If you can identify that guy’s name, you deserve to pass around shots to everyone else in the room.  You also deserve to get a hobby because that’s seriously pathetic.  Come to think of it, you should drink too.

4.  Whenever someone says “I really like it best when it’s just the two of us.”  —2 drinks

Yeah, it’s just the two of you…and the camera men…and the lighting guys…and the producer…and America.  Yeah, it’s a real quaint date.  Maybe you guys should go to the Olympics…you know…for some alone time.

5.  Someone says “He’s/She’s not there for the right reasons.”  —slam a beer

Yeah, cuz the rest of you are all there for the right reasons…definitely not for the free tripp and the 8 week long kegger.  Yep.  You’re there for love.  The way you shed your shirt and flex your pecs every time the camera is on you definitely makes that clear.

6.  Someone says “I really want to find love.”  —punch your neighbor in the face.  (Passing out shots got kind of boring and this will switch it up a bit.  I told you this game wasn’t for pussies.)

Of course…you’re there for love.  And by love, you mean the cover of “Us Weekly” and by “lasting relationship” you mean you want to get an agent and do Dancing with the Stars.

7.  Someone says “This is really hard.” —1 drink

drinking glasses

Oh yes, it’s a rough road being on the show.  Lounging around all day in 5 star hotels and pools in exotic locations always stresses me out.  The free food and alcohol makes it positively excruciating.  Shut up, quit your bitchin’, and ask the production assistant to get you another session of spray tanning.

You don’t look quite orange enough for the camera yet.  And stop shaving your chest.  You’re a tool.

8.  The Bachelor/Bachelorette says “Will you accept this rose?”  — punch yourself in the face.  (You might as well, because hearing these lines is already killing brain cells, so why not top it off with a blow to the face?)

roseRight…like a girl/guy isn’t going to accept the lame ass rose that some 16 year old picked up from Walmart approximately five minutes before the show began taping.  Why do they even ask this question?  It’s not like someone is going to turn down the opportunity to enjoy another week of slamming beers and doing push ups by the pool.  Puh-lease.   

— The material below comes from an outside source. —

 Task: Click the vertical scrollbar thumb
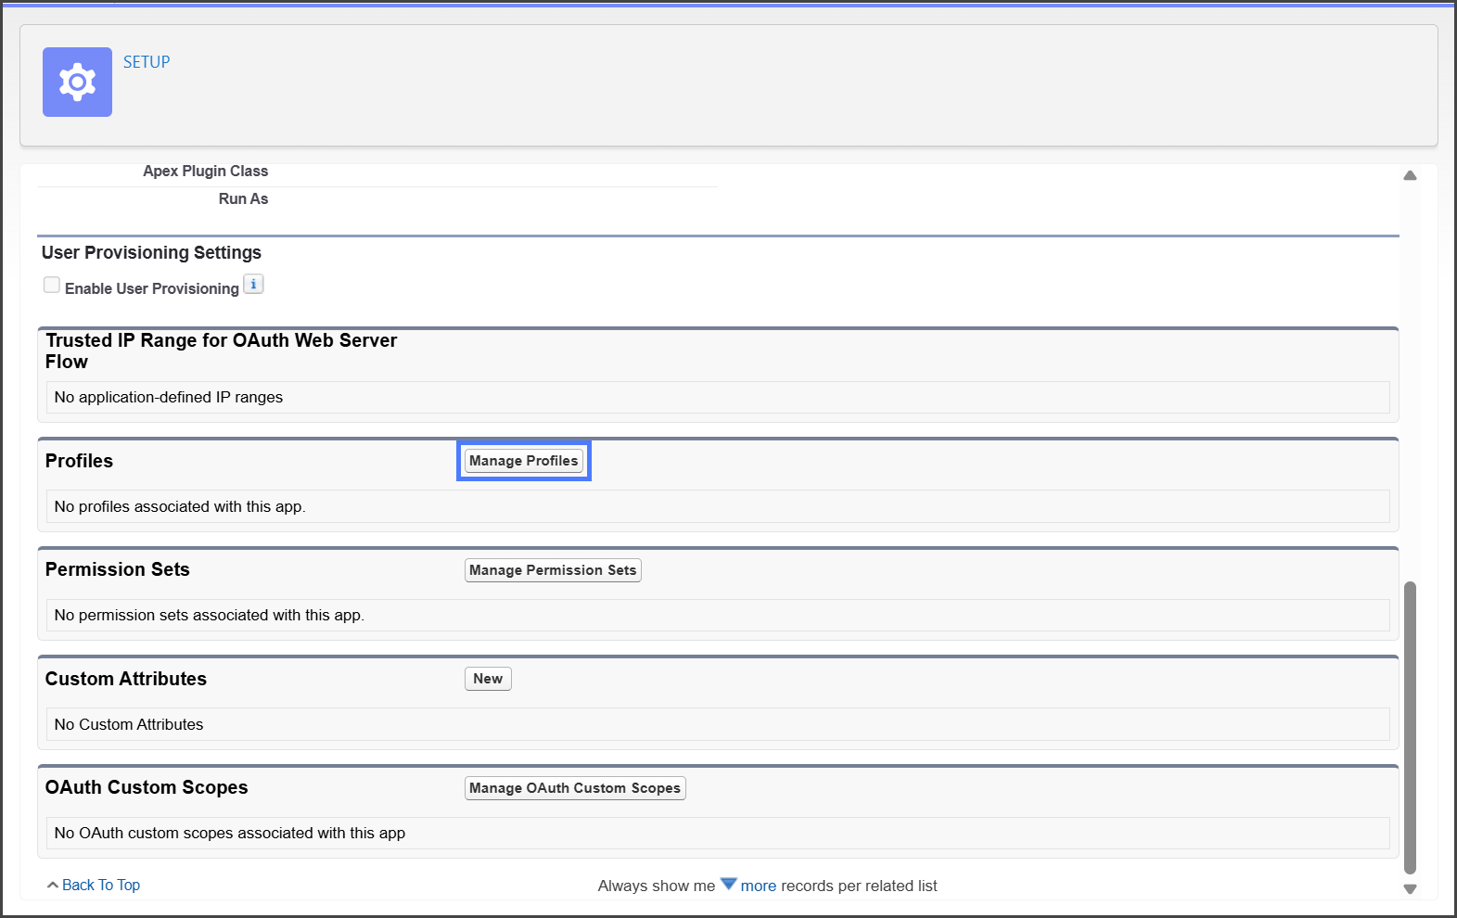pos(1410,727)
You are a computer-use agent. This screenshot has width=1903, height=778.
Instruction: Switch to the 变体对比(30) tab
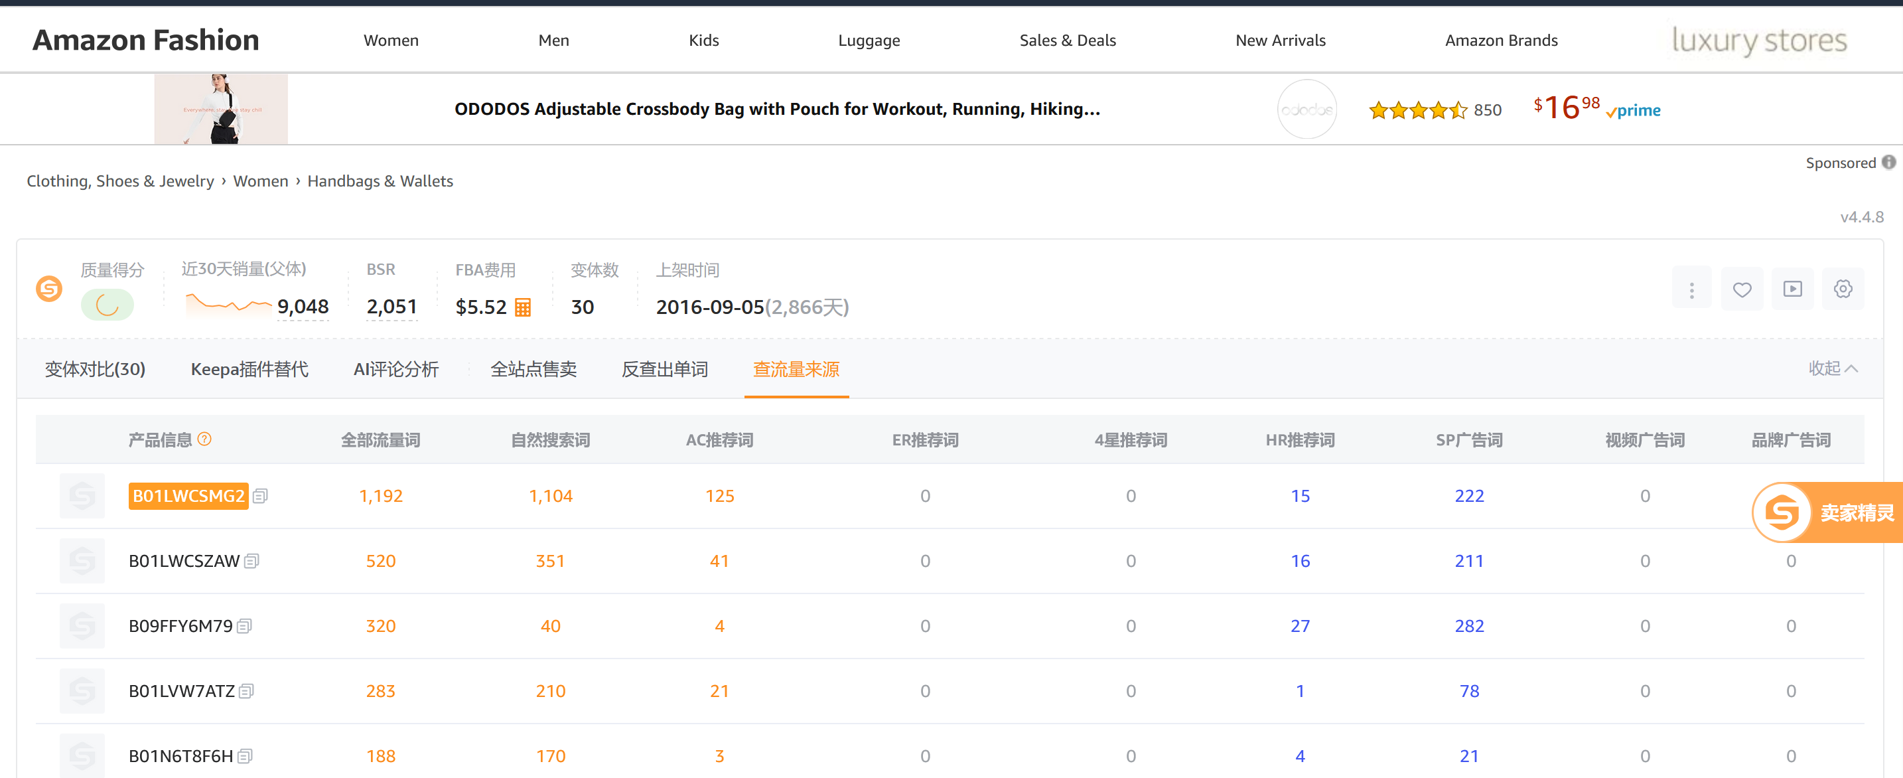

I would accept a rose from The Bachelor/Bachelorette if it meant I got to lounge around for another week and boss around Chris Harrison.

There you have it for now.  I’m considering adding more rules as the season goes on, but I wanted to get you all started with this game, as I know you were desperately looking for something to make that show even more enjoyable than it already is.

If you are planning on playing this game, may I also suggest that before you start, you get a note from your doctor keeping you off work for the next day?  I guarantee your hangover will thank you.